## begin Supplied information
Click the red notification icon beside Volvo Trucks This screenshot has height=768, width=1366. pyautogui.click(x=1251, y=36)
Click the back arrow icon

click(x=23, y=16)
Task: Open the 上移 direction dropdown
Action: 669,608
## end Supplied information
Reproduce all of the entries, swapping "notification icon" for "alert icon" and leaving everything else as it stands.

Click the red alert icon beside Volvo Trucks This screenshot has height=768, width=1366. pyautogui.click(x=1251, y=36)
Click the back arrow icon

click(x=23, y=16)
Task: Open the 上移 direction dropdown
Action: 669,608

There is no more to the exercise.